● **EXERCISES**:
A) According to the passage on the Spanish honorific, who in Spain was the prefix traditionally applied to?
B) Pull the words from the passage on the Spanish honorific, starting at "The Most Illustrious" and ending at "of other offices.".

● **EXCERPTED TEXT**:

The Most Illustrious (Spanish: Ilustrísimo Señor (male) or Ilustrísima Señora (female), literally "Illustrious Sir/Mister") is an honorific prefix that is traditionally applied to certain people in Spain and certain Spanish-speaking countries. It is a lower version of the prefix The Most Excellent (Excelentísimo/a Señor/a), and was traditionally applied to non-Grandee titled nobles in Spain, but is now used for a series of other offices.

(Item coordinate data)
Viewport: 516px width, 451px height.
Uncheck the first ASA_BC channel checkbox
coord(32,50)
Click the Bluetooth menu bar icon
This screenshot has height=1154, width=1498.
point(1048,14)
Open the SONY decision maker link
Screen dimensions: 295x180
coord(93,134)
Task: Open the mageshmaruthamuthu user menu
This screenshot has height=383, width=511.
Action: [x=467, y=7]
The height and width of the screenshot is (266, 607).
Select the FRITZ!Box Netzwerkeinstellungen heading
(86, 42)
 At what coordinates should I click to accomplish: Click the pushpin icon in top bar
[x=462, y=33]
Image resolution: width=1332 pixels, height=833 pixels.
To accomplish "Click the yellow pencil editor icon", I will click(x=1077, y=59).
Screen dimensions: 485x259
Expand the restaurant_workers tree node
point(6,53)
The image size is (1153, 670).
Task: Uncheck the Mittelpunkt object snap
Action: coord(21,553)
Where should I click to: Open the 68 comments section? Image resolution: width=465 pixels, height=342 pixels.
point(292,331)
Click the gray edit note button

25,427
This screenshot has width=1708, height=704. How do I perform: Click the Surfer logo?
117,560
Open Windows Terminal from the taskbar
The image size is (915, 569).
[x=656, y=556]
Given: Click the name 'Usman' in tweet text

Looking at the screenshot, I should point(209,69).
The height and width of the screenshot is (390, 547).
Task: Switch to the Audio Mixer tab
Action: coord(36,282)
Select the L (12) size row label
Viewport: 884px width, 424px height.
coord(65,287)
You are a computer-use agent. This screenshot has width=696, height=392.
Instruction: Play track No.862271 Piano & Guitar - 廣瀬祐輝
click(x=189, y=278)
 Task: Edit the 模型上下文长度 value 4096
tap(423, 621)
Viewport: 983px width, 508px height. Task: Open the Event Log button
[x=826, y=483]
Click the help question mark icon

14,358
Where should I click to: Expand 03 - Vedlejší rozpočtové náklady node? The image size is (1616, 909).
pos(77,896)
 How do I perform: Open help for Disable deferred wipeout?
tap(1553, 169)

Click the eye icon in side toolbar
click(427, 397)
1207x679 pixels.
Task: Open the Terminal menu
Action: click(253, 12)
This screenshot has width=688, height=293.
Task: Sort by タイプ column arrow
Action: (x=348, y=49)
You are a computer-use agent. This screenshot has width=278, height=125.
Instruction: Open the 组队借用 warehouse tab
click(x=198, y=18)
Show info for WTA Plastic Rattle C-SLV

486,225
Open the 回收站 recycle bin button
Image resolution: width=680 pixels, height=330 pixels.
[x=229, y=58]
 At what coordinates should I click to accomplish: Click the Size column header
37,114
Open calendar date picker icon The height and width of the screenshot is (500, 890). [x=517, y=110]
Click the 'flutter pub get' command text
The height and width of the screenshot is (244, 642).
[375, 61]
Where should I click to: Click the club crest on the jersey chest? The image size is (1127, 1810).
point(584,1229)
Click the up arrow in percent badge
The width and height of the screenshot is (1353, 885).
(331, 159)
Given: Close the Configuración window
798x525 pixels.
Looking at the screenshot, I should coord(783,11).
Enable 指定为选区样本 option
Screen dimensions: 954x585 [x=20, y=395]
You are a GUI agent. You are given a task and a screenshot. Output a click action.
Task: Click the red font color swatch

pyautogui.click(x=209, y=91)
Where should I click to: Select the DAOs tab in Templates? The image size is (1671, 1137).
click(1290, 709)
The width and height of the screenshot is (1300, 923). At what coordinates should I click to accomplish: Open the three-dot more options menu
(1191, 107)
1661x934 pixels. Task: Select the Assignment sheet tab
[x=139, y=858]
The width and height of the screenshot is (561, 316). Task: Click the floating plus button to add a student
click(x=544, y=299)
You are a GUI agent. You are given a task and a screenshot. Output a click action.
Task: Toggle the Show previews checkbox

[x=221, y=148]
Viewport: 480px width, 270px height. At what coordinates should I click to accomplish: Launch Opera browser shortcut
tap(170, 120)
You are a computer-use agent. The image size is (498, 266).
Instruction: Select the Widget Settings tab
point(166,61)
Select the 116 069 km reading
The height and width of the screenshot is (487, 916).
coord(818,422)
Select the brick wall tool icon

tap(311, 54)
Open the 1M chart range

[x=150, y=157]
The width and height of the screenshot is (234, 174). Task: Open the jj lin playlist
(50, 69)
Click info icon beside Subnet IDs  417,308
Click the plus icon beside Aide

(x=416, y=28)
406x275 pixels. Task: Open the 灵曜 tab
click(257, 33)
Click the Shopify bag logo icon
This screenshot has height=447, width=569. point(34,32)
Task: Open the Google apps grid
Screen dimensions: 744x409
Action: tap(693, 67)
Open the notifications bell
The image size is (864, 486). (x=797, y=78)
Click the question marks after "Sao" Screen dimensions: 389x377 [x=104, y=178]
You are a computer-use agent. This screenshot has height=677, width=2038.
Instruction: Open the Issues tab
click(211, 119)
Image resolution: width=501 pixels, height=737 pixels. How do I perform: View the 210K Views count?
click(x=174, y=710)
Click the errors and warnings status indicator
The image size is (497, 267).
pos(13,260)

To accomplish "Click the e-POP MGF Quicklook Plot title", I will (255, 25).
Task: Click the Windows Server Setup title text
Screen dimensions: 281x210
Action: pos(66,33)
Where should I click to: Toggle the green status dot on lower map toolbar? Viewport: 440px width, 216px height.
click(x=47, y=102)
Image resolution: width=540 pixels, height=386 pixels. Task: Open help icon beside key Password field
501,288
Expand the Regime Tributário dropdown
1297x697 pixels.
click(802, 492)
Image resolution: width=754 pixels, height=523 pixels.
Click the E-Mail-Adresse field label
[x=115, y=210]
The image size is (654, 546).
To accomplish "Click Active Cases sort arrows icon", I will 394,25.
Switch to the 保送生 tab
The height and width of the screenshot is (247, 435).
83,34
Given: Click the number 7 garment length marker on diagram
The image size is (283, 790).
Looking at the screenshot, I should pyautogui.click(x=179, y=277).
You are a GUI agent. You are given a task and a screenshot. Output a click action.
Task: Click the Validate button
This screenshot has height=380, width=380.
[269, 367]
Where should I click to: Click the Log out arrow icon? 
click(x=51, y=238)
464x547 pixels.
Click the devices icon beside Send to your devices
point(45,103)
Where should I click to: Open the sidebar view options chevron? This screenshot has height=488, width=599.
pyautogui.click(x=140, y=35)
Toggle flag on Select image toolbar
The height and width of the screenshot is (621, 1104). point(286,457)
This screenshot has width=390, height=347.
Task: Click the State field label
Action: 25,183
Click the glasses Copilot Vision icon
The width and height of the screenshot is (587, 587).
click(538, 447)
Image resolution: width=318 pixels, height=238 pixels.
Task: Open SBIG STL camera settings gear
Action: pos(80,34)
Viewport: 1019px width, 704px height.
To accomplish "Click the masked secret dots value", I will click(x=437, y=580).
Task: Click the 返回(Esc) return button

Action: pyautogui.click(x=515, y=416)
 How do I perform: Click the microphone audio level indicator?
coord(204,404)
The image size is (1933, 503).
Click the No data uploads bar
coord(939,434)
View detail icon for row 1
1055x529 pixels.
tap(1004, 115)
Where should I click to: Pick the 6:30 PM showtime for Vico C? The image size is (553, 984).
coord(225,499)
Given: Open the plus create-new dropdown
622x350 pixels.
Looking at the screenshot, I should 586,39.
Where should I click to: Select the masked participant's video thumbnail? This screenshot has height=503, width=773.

● **SOLUTIONS FOR EACH TASK**:
A) Non-Grandee titled nobles.

B)
The Most Illustrious (Spanish: Ilustrísimo Señor (male) or Ilustrísima Señora (female), literally "Illustrious Sir/Mister") is an honorific prefix that is traditionally applied to certain people in Spain and certain Spanish-speaking countries. It is a lower version of the prefix The Most Excellent (Excelentísimo/a Señor/a), and was traditionally applied to non-Grandee titled nobles in Spain, but is now used for a series of other offices.